Fabrication risks: Any system that drafts papers raises the risk of fabricated experimental claims; strict human-in-the-loop policies are essential.
Cost and scale: The pipeline uses ~60–70 LLM calls and runs in about 39–40 minutes per paper. Depending on model selection and API pricing, expect modest compute costs—likely in the tens of dollars per draft on common commercial pricing—but that will vary with token usage and vendor rates.
Ethical and legal questions: Authorship, IP, and how much AI assistance must be disclosed remain unsettled across conferences and journals.

Practical adoption checklist for R&D teams

Start with non‑critical drafts: pilot the system on workshop or internal papers before core conference submissions.
Require raw data and reproducible notebooks for any experimental claim that comes from an AI‑drafted section.
Enforce provenance tracking: export a manifest of all queried sources, retrieved PDFs, and citation matches (keep checksums where practical).
Integrate with existing toolchains: connect to Overleaf/Git, Semantic Scholar API keys, and internal storage for logs and datasets.
Set mandatory human checkpoints: at minimum, require an experimental lead to sign off on claims and a senior author to validate citations and figures.
Budget for compute and review: track API usage and reviewer time saved vs. time spent verifying AI drafts.
Mandate disclosure: adopt a standard sentence in the acknowledgments or methods noting the role of AI-assisted drafting.

Sample disclosure language

“Portions of the manuscript (outline, figure polishing, literature survey) were generated or assisted by an automated drafting system (PaperOrchestra).
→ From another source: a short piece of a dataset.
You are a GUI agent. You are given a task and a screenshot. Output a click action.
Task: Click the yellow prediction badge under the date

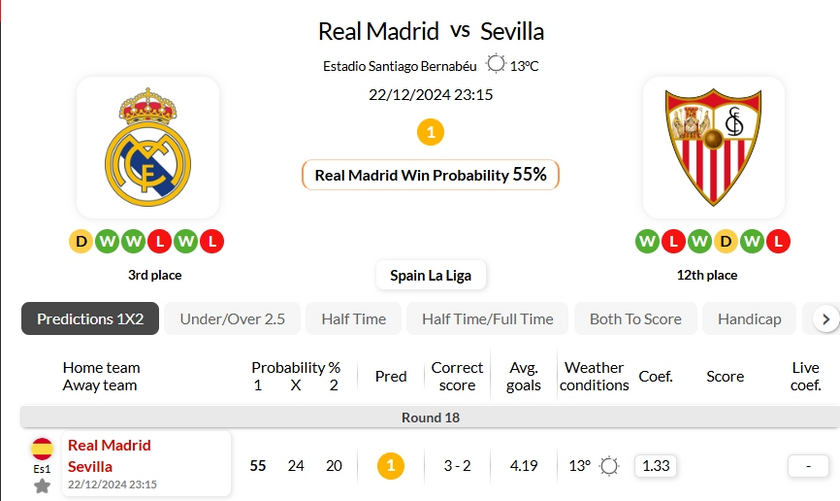click(x=430, y=132)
All experimental claims were verified by the authors and source data is available at [link].”

How to run a pragmatic 4‑week pilot

Week 1: Select two non-critical papers; provision Semantic Scholar API keys and set up Overleaf/Git integration.
Week 2: Run PaperOrchestra on a Dense and a Sparse input for each paper. Log API calls, runtime, and reviewer time spent validating drafts.
Week 3: Conduct internal reproducibility checks on one AI-assisted paper: re-run analysis notebooks, verify figures and metrics.
Week 4: Review outcomes: time saved, quality of literature review, mis-citations found, and whether experimental claims required major edits. Decide on broader rollout or tighter guardrails.
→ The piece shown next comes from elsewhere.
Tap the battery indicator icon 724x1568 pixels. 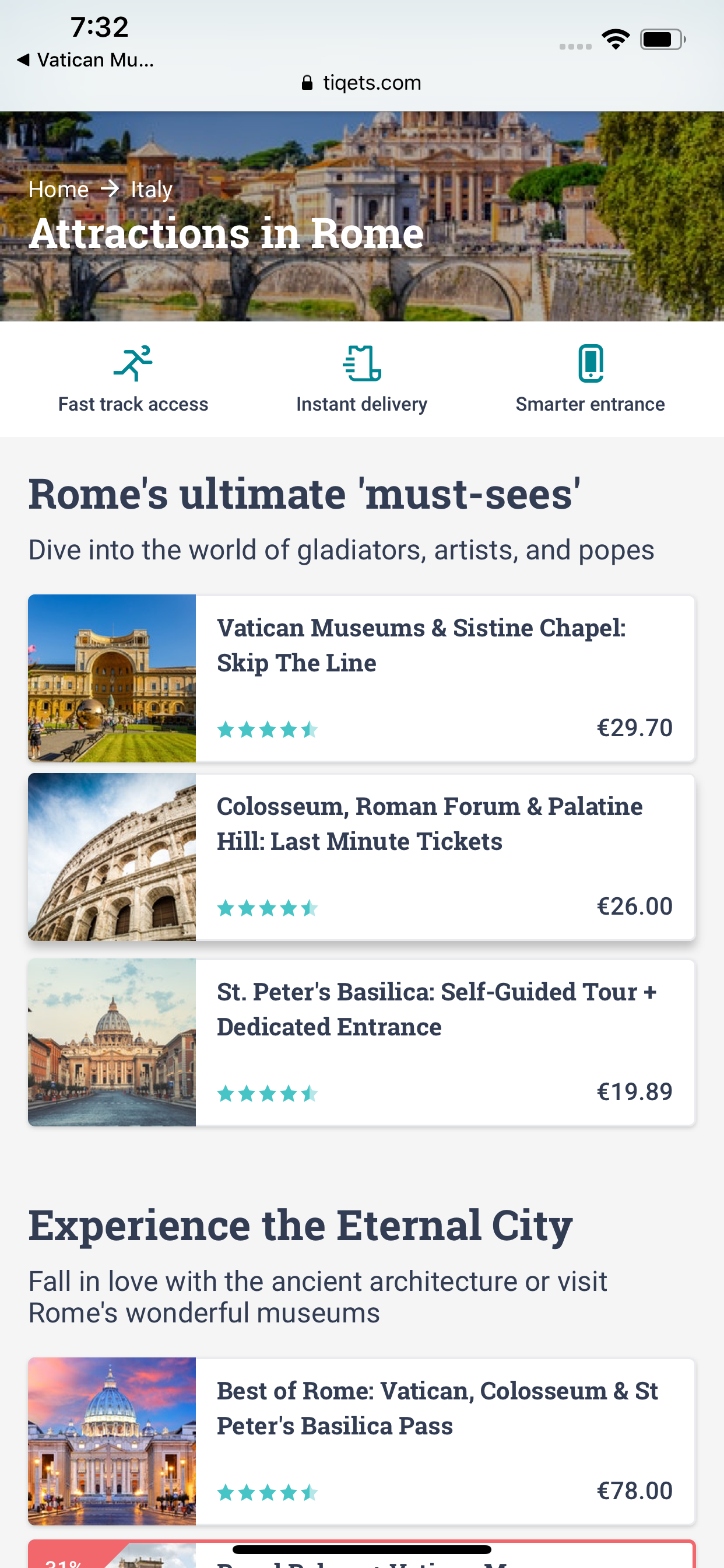(663, 40)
Governance & ethical guardrails

Require clause-level sign-off: the researcher responsible for each result must attest to its validity.
Archival of raw outputs: store the original logs, intermediate drafts, citation matches, and the final LaTeX source.
Reproducibility badge: adopt internal badges for drafts that pass automated workflow checks and separate badges for human-verified reproducibility.
Transparency to reviewers: disclose AI assistance per venue policy and include a provenance appendix with the submission when allowed.

What’s next and strategic view

PaperOrchestra signals a shift: AI agents are becoming practical automation tools for research workflows, not just clever text generators. The modular, multi-agent approach—outline, figures, literature, writing, and simulated peer critique—solves a real, recurring problem: turning messy researcher artifacts into submission-ready drafts. For leaders, the strategic play is clear: experiment, govern, and integrate.
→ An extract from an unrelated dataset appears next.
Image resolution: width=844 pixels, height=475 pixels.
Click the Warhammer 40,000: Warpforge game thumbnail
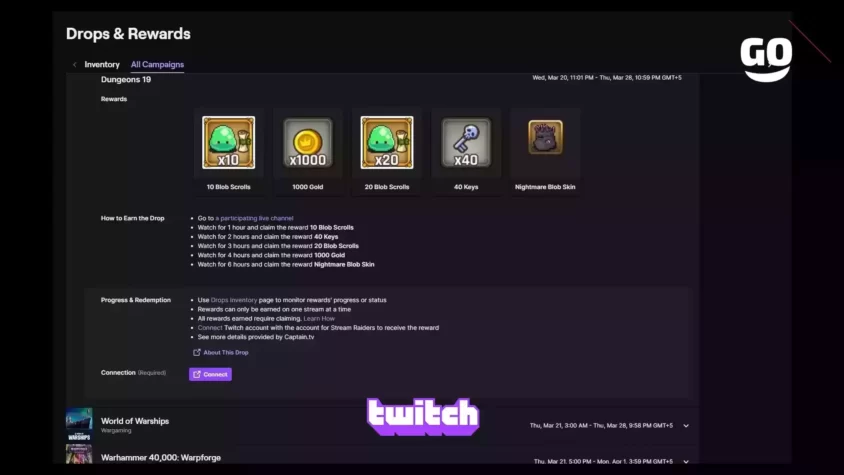(x=79, y=455)
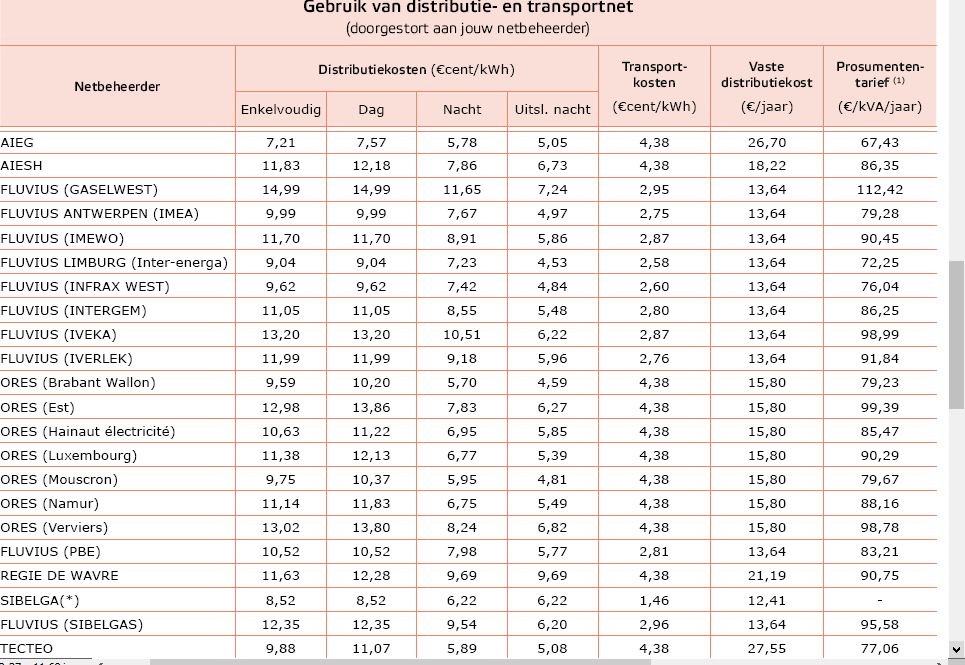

The refinement (simulated peer-review) stage is essential — it converts functional drafts into submission-ready papers and materially improves simulated acceptance rates.

Adopt cautiously: run pilots, require human verification of experiments, and update authorship and disclosure policies. Done right, AI-assisted writing can free researchers to do more experiments, not more formatting—and shift attention back to novelty, replication, and scientific insight rather than polishing citations and LaTeX minutiae.

Actionable next steps

Authorize a 4‑week pilot with two teams and a dedicated project lead.
Create a verification template that each team must complete before submission.
Track time saved, citation accuracy, and reviewer edits across pilots to inform wider adoption.